Today was our annual office Thanksgiving potluck. As I am on the company events committee, I stayed behind after everyone had eaten to clean up the mess.  Because I was wearing a silk shirt and washing dishes, I put on an apron to prevent water from splashing onto my shirt.

At one point, one of the mailroom guys walked in, took one look at me washing dishes in my apron, and said "you're going to make a good wife someday."

I'll take it as a compliment with insulting undertones.

November 14, 2013

Shitting and Eating

Shitting is nobody's favorite thing, but a necessary evil.  Eating, on the other hand, is probably my favorite thing in the entire world.

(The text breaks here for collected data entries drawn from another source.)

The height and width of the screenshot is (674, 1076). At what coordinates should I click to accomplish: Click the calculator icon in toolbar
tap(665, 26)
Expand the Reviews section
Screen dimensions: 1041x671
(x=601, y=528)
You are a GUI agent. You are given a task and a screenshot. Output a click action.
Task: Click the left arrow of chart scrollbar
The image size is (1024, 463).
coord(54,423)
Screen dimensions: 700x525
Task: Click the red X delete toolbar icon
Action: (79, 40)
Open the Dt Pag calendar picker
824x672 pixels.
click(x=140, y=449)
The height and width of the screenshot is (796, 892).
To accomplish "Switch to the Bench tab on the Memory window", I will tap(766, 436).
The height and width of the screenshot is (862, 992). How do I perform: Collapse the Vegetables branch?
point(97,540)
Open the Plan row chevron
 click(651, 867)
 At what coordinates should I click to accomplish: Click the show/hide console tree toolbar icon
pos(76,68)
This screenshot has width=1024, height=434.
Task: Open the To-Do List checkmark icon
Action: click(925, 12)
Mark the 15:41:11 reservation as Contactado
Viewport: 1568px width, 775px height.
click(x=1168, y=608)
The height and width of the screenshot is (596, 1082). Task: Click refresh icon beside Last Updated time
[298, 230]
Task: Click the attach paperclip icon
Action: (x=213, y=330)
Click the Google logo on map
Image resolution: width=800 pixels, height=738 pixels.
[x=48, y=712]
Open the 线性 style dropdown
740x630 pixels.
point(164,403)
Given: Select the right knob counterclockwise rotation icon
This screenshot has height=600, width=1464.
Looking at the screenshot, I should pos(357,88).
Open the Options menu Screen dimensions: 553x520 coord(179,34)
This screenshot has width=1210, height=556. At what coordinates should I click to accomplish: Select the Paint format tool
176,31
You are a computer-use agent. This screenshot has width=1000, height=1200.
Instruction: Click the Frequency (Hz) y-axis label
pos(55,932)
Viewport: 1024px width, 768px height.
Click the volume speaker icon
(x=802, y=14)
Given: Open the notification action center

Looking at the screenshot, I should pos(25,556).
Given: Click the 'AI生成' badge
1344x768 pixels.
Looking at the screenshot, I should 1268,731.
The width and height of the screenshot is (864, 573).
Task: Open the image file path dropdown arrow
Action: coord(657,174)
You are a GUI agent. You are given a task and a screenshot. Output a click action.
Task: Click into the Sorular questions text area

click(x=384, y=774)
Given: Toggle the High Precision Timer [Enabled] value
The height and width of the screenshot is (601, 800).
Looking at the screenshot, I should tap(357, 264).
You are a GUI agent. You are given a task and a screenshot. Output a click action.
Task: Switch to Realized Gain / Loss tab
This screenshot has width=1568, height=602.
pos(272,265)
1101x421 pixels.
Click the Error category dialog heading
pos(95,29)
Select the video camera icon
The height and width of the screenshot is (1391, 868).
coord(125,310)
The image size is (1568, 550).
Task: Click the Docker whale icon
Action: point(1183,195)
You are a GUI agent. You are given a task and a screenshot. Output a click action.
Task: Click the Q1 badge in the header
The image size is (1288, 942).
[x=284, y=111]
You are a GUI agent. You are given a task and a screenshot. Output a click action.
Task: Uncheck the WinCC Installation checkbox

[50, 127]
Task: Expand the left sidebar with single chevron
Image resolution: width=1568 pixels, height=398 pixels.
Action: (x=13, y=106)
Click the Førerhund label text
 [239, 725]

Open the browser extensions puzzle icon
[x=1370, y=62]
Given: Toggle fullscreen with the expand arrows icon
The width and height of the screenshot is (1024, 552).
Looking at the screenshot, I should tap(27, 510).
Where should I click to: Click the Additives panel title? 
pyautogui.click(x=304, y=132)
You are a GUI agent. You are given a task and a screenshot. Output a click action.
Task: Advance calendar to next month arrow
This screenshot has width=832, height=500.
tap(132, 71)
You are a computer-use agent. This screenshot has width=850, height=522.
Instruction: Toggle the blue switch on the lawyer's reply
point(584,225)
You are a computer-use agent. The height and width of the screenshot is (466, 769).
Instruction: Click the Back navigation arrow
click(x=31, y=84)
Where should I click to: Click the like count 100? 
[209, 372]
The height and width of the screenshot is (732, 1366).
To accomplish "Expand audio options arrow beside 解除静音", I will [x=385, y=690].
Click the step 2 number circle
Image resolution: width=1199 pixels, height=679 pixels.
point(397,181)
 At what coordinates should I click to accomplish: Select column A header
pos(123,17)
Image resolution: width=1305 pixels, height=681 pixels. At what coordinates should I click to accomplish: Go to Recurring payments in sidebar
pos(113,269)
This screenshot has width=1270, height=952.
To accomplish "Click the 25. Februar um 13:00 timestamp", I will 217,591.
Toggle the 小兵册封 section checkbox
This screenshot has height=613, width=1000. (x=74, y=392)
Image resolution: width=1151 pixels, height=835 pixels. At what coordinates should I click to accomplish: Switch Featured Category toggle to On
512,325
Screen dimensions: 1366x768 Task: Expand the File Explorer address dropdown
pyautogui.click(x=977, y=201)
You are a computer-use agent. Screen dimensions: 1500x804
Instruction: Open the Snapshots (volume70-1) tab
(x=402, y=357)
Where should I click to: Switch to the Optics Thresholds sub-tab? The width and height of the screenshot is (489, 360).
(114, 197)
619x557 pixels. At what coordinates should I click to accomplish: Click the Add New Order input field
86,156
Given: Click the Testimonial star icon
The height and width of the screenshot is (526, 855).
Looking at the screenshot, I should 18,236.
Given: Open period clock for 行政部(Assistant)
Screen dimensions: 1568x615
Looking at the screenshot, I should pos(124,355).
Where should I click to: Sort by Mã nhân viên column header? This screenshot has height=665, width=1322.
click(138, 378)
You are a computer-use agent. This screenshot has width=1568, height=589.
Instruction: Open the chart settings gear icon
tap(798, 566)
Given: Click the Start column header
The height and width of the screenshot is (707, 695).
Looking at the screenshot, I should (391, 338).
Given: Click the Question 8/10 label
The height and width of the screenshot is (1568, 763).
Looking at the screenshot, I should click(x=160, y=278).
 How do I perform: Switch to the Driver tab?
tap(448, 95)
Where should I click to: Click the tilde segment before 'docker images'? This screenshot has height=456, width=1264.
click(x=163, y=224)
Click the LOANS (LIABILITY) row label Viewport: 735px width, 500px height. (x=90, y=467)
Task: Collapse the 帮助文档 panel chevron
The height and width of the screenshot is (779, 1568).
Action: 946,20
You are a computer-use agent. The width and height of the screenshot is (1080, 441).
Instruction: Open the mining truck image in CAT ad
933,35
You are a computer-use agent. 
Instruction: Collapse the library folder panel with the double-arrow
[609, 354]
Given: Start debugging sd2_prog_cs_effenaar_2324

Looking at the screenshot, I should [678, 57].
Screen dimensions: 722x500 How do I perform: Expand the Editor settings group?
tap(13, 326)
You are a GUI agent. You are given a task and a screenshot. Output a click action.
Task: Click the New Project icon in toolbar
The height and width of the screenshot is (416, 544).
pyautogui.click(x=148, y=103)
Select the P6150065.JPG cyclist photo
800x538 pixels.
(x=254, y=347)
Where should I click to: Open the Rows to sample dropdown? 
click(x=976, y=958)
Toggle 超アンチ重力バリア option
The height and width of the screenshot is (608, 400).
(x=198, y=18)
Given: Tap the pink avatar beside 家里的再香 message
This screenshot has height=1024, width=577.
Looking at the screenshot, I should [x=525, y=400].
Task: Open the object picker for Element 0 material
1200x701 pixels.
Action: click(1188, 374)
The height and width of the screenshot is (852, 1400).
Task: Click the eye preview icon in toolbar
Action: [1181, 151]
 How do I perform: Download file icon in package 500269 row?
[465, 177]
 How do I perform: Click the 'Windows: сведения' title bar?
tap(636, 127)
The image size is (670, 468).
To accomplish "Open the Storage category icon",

For the sake of sticking with my metaphor (possibly to a fault), I shit each week for 10 hours per day for four straight days.  When I'm not shitting, I want to be as far removed from my shit as I can possibly get.  Unfortunately, un-named male coworker (but different than this un-named male coworker), that means that when you ask me to dinner and I say 'no' 5 different ways, please take that as a subtle hint that I have no interest in mixing the two (I may have used the exact phrase 'I don't shit where I eat' as one of my let-downs). 

I'm sure one day, once you stop obsessing about me to your gossipy work buddy, you'll find a lovely girl who works elsewhere (or a girl who doesn't mind finding a new job when you break up). Also, gossipy work buddy tells me you're reading into ridiculous details as signs that I am secretly interested in you? Unfortunately, I'm am not, but I'd like to thank you for reminding me why dating (or trying to date) coworkers usually ends awkwardly.  Please let me shit in peace. I hope we can remain friends (okay, maybe I couldn't care less, but I'm trying to be the bigger person).

Also, even if you were not associated with my shit, I just don't think I'd be interested, but that's a story for another time (...perhaps a statistical analysis of the likelihood that I will die alone?)